START Records shown

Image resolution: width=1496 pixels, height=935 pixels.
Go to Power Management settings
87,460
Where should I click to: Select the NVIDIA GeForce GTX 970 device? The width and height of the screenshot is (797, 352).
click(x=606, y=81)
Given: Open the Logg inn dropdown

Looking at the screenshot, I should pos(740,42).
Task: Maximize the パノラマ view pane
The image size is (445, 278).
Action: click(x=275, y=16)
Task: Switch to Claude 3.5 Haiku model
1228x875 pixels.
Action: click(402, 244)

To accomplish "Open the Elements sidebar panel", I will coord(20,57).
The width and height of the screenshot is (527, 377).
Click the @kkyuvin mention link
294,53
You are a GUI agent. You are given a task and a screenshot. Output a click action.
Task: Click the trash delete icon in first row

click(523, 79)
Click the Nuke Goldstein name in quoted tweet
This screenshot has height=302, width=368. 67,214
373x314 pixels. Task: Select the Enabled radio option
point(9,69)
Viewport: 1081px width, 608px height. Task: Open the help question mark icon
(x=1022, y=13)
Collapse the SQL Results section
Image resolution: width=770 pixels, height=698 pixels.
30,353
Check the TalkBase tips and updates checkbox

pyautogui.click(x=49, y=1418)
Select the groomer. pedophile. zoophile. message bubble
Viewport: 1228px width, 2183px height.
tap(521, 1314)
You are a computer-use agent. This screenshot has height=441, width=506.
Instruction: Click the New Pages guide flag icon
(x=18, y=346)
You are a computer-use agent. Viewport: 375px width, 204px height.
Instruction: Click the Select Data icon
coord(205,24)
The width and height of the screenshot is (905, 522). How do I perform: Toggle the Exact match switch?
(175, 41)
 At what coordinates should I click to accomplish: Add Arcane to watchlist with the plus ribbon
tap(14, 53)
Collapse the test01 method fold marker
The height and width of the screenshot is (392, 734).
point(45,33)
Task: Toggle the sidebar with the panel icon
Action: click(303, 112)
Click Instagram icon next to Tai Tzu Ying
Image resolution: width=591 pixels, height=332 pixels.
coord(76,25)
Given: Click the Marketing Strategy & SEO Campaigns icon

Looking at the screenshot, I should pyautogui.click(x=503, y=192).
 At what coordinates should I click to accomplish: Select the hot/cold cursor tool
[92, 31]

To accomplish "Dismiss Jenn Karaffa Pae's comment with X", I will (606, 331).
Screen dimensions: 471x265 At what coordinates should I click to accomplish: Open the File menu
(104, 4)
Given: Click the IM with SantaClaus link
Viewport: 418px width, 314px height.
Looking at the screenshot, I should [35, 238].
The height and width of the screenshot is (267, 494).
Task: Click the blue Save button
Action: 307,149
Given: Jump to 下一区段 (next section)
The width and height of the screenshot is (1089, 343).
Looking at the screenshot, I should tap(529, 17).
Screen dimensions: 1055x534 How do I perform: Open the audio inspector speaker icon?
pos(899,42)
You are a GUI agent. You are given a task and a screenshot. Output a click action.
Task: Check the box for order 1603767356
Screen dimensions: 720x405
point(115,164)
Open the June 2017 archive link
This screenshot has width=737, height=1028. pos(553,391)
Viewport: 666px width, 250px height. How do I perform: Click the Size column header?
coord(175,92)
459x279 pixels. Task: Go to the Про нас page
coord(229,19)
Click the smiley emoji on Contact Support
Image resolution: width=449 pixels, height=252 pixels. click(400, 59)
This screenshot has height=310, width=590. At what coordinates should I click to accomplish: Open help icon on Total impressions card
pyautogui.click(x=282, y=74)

END Records shown

**Task description:** Write out the data above once more, exactly as it stands.

**Exercise solution:**
Image resolution: width=1496 pixels, height=935 pixels.
Go to Power Management settings
87,460
Where should I click to: Select the NVIDIA GeForce GTX 970 device? The width and height of the screenshot is (797, 352).
click(x=606, y=81)
Given: Open the Logg inn dropdown

Looking at the screenshot, I should pos(740,42).
Task: Maximize the パノラマ view pane
The image size is (445, 278).
Action: click(x=275, y=16)
Task: Switch to Claude 3.5 Haiku model
1228x875 pixels.
Action: click(402, 244)

To accomplish "Open the Elements sidebar panel", I will coord(20,57).
The width and height of the screenshot is (527, 377).
Click the @kkyuvin mention link
294,53
You are a GUI agent. You are given a task and a screenshot. Output a click action.
Task: Click the trash delete icon in first row

click(523, 79)
Click the Nuke Goldstein name in quoted tweet
This screenshot has height=302, width=368. 67,214
373x314 pixels. Task: Select the Enabled radio option
point(9,69)
Viewport: 1081px width, 608px height. Task: Open the help question mark icon
(x=1022, y=13)
Collapse the SQL Results section
Image resolution: width=770 pixels, height=698 pixels.
30,353
Check the TalkBase tips and updates checkbox

pyautogui.click(x=49, y=1418)
Select the groomer. pedophile. zoophile. message bubble
Viewport: 1228px width, 2183px height.
tap(521, 1314)
You are a computer-use agent. This screenshot has height=441, width=506.
Instruction: Click the New Pages guide flag icon
(x=18, y=346)
You are a computer-use agent. Viewport: 375px width, 204px height.
Instruction: Click the Select Data icon
coord(205,24)
The width and height of the screenshot is (905, 522). How do I perform: Toggle the Exact match switch?
(175, 41)
 At what coordinates should I click to accomplish: Add Arcane to watchlist with the plus ribbon
tap(14, 53)
Collapse the test01 method fold marker
The height and width of the screenshot is (392, 734).
point(45,33)
Task: Toggle the sidebar with the panel icon
Action: click(303, 112)
Click Instagram icon next to Tai Tzu Ying
Image resolution: width=591 pixels, height=332 pixels.
coord(76,25)
Given: Click the Marketing Strategy & SEO Campaigns icon

Looking at the screenshot, I should pyautogui.click(x=503, y=192).
 At what coordinates should I click to accomplish: Select the hot/cold cursor tool
[92, 31]

To accomplish "Dismiss Jenn Karaffa Pae's comment with X", I will (606, 331).
Screen dimensions: 471x265 At what coordinates should I click to accomplish: Open the File menu
(104, 4)
Given: Click the IM with SantaClaus link
Viewport: 418px width, 314px height.
Looking at the screenshot, I should [35, 238].
The height and width of the screenshot is (267, 494).
Task: Click the blue Save button
Action: 307,149
Given: Jump to 下一区段 (next section)
The width and height of the screenshot is (1089, 343).
Looking at the screenshot, I should tap(529, 17).
Screen dimensions: 1055x534 How do I perform: Open the audio inspector speaker icon?
pos(899,42)
You are a GUI agent. You are given a task and a screenshot. Output a click action.
Task: Check the box for order 1603767356
Screen dimensions: 720x405
point(115,164)
Open the June 2017 archive link
This screenshot has width=737, height=1028. pos(553,391)
Viewport: 666px width, 250px height. How do I perform: Click the Size column header?
coord(175,92)
459x279 pixels. Task: Go to the Про нас page
coord(229,19)
Click the smiley emoji on Contact Support
Image resolution: width=449 pixels, height=252 pixels. click(400, 59)
This screenshot has height=310, width=590. At what coordinates should I click to accomplish: Open help icon on Total impressions card
pyautogui.click(x=282, y=74)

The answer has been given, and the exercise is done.